====== Fragmento
"Este año, para
que no me volviera a ocurrir lo acontecido en el anterior, me he cerciorado de
que en la red de Bibliotecas de la Diputación de Barcelona haya suficientes
ejemplares- tanto en catalán como en castellano- del libro que os presentó para
que sea elegido, si así lo estimáis:
Su autor: Romain GARY
, aunque firmó está obra bajo el seudónimo Émile Ajar.
Título en castellano: La
vida ante sí
222 páginas
Título en catalán: La
vida al davant
212 páginas
Cita
extraída de la obra:
“- No hay que llorar, hijo. Es
natural que los viejos mueran. Tú tienes toda la vida por delante.”
Con sesenta años, el escritor Romain Gary decidió reinventarse a sí
mismo y creó a Émile Ajar.
============
====== Datos
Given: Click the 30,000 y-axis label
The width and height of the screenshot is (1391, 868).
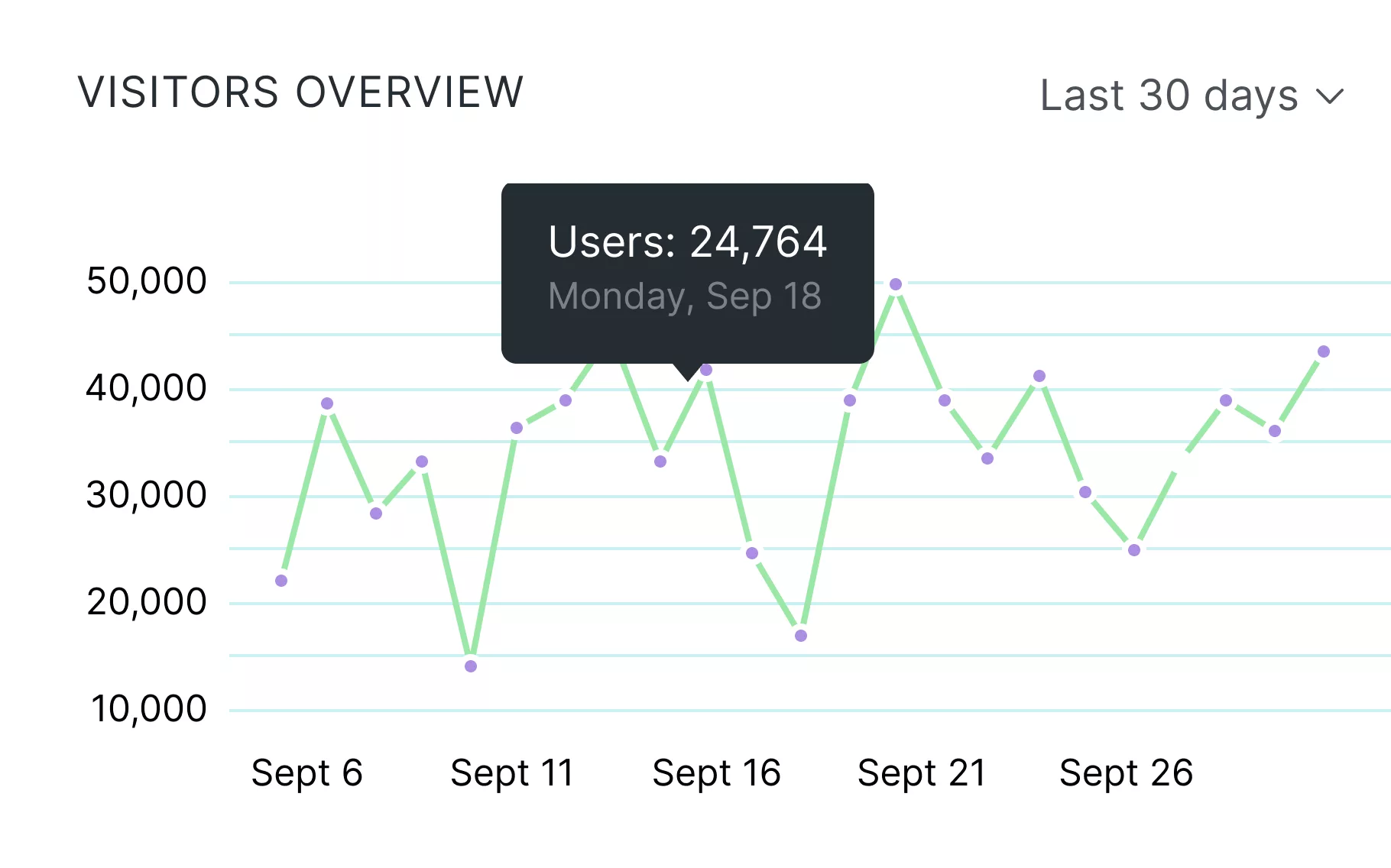Looking at the screenshot, I should pyautogui.click(x=147, y=495).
============
> [Lista de tareas]
1. Indica si cada afirmación coincide con el fragmento sobre la novela de Romain Gary: (a) la edición en catalán tiene menos páginas que la castellana; (b) Romain Gary firmó esta obra con su propio nombre; (c) Gary creó a Émile Ajar a los sesenta años. Responde sí o no y cita textualmente las palabras del fragmento que lo deciden.
2. Prosigue el fragmento sobre la novela de Romain Gary a partir de su última frase.

> [Resultados en orden]
1.
(a) Sí: «222 páginas» (castellano) y «212 páginas» (catalán).
(b) No: «bajo el seudónimo Émile Ajar».
(c) Sí: «Con sesenta años, el escritor Romain Gary decidió reinventarse a sí mismo y creó a Émile Ajar».

2.
Reinventarse o quizá desdoblarse, pues nunca dejó de ser “el famoso Romain Gary”, ganador de un Goncourt en
1956 con Las raíces del cielo. No
dejó de ser quien era (ni de publicar como tal), pero probó a ser también otro:
un escritor que empieza de cero y está libre de todas esas expectativas que
genera una carrera literaria previa de éxito. Y así, en un momento en que Romain Gary era considerado por la
crítica de su país un autor previsible y que se estaba quedando anticuado, Émile Ajar, el supuesto seudónimo de un
pariente lejano de Gary, Paul Pavlowitch, la deslumbra y vuelve a ganar en 1975
el Goncourt (premio que no puede concederse dos veces al mismo autor), justo con esta obra que hoy os propongo: La vida ante sí. No fue hasta después
de su muerte, en 1980, que quedó
confirmada la identidad última de ambos escritores en Vida y muerte de Émile Ajar.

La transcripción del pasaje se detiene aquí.